Oil and gold juniors are comming back
nicely.
-Maha
We are a slaves to the corporate state. This country has become the National Socialist dream. Get the people hooked on usary rate credit cards, ARM mortgages, and revolving credit. I heard today that there is debt out there that is 115% of the individuals gross yearly salary.
I think it's time to check out, tune out, walk out, and ignore our debt. No more slaves on Mas'a Bush's big plantation. Slaves we have nothing to lose but or chains!
Slaves had credit cards? I didn't know that!
If people don't want to get into debt, they don't have to.
Hard to know what happens to gold/silver.
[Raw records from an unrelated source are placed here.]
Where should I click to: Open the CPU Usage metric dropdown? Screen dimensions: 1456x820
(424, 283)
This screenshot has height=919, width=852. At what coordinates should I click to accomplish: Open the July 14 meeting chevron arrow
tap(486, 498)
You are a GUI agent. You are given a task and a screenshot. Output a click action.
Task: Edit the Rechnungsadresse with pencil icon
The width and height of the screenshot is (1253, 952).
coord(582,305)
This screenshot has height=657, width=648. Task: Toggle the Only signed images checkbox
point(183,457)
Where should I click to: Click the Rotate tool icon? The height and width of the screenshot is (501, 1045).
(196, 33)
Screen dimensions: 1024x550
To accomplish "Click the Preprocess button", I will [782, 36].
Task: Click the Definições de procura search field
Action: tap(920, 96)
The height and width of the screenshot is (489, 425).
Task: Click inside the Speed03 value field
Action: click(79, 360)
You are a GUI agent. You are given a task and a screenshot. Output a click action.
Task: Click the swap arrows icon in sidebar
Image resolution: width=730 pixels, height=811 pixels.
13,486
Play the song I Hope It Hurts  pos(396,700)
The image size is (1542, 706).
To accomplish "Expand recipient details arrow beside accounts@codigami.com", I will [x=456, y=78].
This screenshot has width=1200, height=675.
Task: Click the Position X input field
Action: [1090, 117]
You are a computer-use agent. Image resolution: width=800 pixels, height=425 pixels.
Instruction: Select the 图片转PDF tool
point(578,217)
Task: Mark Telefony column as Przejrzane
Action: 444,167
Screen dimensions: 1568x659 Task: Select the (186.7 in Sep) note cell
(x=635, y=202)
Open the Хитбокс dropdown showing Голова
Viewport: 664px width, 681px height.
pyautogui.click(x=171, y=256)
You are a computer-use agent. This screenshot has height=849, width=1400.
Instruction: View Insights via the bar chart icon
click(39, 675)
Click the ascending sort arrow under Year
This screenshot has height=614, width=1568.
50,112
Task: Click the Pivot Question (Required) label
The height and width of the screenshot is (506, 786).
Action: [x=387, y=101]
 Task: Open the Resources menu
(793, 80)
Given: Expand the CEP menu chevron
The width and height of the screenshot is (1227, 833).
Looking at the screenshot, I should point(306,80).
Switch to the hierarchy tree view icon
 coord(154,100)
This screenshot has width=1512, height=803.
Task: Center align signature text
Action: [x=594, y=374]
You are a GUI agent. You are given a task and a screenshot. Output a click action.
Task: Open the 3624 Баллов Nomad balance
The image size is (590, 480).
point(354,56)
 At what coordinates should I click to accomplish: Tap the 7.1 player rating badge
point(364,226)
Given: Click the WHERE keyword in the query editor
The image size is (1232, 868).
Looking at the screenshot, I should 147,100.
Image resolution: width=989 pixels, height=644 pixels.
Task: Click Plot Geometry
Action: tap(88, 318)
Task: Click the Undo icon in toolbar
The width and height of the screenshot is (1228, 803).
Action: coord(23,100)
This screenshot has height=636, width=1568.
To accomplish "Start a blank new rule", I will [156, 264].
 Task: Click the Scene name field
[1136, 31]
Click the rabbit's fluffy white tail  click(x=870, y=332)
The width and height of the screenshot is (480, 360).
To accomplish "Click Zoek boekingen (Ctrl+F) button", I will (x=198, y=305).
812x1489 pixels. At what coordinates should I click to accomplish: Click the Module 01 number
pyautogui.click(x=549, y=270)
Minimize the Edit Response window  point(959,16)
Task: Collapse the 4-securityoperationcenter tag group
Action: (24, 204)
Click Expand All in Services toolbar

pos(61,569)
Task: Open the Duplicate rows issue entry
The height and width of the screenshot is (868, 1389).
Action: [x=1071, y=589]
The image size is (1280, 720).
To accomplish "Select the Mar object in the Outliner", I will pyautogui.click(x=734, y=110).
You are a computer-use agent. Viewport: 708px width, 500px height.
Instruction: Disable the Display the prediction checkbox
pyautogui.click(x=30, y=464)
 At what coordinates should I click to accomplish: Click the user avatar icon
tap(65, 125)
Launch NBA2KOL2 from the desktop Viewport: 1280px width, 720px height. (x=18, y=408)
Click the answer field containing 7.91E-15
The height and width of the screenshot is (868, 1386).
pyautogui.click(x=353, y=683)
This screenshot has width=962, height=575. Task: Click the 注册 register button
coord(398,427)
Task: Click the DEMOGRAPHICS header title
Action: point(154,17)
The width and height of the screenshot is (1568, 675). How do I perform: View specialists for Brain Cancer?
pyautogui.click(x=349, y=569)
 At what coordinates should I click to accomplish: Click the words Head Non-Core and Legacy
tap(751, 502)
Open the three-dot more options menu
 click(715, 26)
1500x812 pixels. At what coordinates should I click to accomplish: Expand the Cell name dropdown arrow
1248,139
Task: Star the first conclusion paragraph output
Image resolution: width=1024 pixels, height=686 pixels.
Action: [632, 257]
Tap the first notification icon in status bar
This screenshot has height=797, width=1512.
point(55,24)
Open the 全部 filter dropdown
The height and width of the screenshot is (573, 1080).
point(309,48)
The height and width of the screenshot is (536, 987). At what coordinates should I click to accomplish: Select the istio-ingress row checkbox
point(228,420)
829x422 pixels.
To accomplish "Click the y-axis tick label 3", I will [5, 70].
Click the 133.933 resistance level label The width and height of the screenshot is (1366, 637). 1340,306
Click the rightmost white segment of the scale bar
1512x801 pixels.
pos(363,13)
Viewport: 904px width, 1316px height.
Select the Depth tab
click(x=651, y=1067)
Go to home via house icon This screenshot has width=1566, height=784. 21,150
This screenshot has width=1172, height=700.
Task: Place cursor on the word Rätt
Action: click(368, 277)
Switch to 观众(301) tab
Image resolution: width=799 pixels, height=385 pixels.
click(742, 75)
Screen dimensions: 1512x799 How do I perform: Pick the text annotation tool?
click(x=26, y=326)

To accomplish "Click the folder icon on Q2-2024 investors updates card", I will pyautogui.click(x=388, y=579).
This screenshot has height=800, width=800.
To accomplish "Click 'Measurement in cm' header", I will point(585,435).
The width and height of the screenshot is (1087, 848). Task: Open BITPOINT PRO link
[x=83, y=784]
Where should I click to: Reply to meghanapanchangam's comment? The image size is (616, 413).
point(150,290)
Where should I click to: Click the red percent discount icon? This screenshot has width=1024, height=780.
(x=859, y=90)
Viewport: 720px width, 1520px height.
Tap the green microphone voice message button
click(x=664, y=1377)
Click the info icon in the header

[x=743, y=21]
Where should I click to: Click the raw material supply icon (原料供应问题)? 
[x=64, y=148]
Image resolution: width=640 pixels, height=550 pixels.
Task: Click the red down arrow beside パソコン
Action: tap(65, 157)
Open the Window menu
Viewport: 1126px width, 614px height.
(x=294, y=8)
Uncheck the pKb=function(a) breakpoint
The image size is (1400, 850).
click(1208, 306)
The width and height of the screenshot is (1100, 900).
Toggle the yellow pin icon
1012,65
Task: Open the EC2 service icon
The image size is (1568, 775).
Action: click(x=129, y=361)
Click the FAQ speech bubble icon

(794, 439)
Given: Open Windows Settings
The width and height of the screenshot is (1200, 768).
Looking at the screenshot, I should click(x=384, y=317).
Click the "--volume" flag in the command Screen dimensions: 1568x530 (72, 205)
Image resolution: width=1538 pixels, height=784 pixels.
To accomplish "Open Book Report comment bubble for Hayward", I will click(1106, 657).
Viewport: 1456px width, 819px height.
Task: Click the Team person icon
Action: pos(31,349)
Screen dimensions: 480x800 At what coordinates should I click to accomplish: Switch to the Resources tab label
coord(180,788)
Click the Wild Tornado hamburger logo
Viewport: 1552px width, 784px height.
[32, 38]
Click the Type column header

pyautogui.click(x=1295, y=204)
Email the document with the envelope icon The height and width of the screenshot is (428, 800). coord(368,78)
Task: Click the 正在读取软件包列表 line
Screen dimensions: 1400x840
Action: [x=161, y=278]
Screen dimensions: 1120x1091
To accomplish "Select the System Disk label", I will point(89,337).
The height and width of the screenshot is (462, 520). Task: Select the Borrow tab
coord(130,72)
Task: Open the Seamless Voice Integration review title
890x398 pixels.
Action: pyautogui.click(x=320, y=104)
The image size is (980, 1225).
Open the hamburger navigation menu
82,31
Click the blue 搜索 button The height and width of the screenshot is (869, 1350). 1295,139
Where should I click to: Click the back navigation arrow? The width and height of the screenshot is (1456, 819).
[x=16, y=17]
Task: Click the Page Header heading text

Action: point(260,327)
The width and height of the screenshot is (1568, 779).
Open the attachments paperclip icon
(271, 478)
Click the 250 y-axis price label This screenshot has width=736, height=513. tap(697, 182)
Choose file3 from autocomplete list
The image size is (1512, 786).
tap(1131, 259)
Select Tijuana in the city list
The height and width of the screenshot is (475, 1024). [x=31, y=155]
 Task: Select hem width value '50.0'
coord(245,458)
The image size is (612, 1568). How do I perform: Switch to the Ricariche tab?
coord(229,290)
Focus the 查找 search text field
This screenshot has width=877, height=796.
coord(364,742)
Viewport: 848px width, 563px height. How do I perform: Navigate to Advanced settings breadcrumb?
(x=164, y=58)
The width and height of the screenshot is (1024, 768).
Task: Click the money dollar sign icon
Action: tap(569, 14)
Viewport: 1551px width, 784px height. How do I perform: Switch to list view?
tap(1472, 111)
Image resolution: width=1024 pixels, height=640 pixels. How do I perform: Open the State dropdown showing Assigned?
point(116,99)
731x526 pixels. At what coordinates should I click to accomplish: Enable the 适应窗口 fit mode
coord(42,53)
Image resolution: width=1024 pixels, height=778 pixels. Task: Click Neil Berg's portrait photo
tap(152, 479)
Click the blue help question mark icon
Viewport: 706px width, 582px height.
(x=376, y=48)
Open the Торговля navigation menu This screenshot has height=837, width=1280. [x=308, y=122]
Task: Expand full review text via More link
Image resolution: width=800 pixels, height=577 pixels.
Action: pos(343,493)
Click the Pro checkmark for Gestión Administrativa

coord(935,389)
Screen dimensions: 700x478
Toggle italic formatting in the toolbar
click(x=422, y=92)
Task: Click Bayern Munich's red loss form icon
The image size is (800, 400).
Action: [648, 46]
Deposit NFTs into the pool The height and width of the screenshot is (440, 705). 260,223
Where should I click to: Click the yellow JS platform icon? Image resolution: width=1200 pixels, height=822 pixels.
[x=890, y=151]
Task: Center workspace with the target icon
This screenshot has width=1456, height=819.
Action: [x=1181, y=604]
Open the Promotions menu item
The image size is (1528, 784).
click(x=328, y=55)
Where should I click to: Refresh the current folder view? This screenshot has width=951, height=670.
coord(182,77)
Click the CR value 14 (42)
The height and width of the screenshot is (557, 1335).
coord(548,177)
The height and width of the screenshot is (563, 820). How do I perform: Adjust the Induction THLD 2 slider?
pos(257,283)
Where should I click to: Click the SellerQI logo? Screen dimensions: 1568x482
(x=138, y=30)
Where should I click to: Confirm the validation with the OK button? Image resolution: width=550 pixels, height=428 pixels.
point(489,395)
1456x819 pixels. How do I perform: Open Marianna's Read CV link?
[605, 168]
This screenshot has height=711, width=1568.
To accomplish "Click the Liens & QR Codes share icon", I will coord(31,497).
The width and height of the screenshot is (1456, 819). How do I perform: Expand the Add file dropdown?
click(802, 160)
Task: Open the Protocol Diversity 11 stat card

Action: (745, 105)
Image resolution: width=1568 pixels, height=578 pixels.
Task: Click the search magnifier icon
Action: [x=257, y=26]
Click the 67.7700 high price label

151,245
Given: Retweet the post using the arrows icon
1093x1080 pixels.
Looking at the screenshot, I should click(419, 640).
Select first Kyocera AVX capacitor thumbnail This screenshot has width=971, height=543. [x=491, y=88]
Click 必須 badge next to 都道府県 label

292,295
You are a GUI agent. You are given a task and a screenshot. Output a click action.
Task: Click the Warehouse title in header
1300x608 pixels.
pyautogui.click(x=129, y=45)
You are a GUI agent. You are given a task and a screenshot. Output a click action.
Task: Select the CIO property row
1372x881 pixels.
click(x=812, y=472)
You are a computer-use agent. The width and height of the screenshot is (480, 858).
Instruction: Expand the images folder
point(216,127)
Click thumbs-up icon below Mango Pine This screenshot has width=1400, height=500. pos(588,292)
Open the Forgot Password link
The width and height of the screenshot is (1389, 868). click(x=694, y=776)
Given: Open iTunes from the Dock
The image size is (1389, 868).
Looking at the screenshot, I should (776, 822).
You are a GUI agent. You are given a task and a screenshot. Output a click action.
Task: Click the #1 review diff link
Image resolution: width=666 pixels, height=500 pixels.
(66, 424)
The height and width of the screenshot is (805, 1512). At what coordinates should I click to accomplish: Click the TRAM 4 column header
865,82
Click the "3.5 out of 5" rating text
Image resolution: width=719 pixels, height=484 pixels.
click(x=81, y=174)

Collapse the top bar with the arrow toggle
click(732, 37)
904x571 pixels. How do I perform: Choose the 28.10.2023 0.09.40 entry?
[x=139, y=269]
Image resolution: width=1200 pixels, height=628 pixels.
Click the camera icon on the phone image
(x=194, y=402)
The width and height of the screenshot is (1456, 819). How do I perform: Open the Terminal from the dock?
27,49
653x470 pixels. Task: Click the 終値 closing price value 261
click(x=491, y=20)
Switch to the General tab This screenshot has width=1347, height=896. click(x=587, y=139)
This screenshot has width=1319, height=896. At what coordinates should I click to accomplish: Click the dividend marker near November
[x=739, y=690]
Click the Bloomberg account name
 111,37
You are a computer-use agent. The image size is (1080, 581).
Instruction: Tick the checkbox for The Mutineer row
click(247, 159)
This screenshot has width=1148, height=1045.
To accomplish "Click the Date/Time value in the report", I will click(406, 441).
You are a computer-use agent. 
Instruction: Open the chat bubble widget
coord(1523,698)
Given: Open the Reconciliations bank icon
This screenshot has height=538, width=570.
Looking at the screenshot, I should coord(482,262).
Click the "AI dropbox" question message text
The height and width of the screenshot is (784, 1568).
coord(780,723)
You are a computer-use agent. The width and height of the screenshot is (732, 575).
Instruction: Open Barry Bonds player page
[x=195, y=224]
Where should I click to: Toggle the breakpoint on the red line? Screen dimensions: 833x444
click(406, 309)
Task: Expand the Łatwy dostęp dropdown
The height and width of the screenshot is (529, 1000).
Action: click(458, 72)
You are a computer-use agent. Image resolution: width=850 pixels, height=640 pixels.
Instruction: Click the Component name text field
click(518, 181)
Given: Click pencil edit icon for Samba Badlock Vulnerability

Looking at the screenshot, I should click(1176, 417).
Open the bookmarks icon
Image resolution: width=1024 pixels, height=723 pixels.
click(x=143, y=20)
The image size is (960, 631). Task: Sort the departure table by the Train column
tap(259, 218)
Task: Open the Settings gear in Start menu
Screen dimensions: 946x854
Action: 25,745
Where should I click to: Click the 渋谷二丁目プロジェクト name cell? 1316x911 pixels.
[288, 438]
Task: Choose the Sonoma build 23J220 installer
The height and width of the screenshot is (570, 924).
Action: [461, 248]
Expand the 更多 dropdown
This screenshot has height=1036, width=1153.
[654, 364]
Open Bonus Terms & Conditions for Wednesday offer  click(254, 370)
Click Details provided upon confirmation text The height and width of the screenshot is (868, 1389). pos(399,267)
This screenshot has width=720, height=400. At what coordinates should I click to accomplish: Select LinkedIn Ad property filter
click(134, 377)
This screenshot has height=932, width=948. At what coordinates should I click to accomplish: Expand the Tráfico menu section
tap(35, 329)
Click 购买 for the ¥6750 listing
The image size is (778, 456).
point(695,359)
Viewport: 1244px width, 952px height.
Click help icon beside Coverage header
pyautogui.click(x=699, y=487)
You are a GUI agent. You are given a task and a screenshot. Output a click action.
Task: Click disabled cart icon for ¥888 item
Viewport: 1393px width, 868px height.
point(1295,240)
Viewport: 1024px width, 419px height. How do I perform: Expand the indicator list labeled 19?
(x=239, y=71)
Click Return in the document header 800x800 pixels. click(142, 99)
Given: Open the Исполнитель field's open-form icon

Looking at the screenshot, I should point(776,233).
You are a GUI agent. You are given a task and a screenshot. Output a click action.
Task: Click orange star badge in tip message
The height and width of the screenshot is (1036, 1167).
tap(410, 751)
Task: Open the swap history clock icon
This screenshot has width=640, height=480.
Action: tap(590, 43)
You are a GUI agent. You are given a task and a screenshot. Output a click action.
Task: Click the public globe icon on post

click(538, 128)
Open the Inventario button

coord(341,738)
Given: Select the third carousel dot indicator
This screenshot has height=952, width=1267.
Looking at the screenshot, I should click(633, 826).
Oil is tricky too. Oil stocks (like COP) are dirt cheap, the assumption is oil prices are temporarily high. Read up about peak oil though...no new basins discovered in decades, etc. The biggest fields in the world were discovered 50-60 years ago and are starting to age and die. New oil is hard to find. I don't think oil stays down long.
At $60 oil, COP is like 6x earnings. Very cheap.
Cash doesn't "deflate" as much as real estate. If you have 500K in cash, after the crash it's 500K. If you have a 500K house, it's worth 300K at most. So cash is better.
Stocks didn't do well during the great depression or during Japan's deflation either.
so cal, 47 jim, yeah i remember the days little deuce coupe, 2 girls for evert guy, turned into the hookers in times square NY.NY, yeah ,those were the days
Buy IEF (medium term US bond ETF), PSQ (NASDAQ short ETF) and high-powered handguns (long guns cannot be concealed easily).
I googled surviving the depression...general advice = cash/gold in basement of mortgage-less house.
I completely agree with Keith.
"Stash Cash" since "Cash is King"
Anyone holding debts will be in trouble. The costs of financing the debt will increase even if interest rates decrease since cash will be worth more in a deflation economy.
The second great depression is coming with the implosion of the credit bubble.
There is no way the FED can get us out of this one! It will take decades to work through the excess debt and lack of savings in America.
In regards to China, guess where the average Joe Chan is going to put his money? In US dollars, the international currency.
Also, instead of unchaining the Chinese Yuan to the US dollar, the Communist government will continue to discount their money and peg it at an even lower ration thereby pushing the US dollar into more deflationary pressure.
Don't be surprised when long term interest rates hit close to zero while people still won't buy cars and houses as everything will deflate!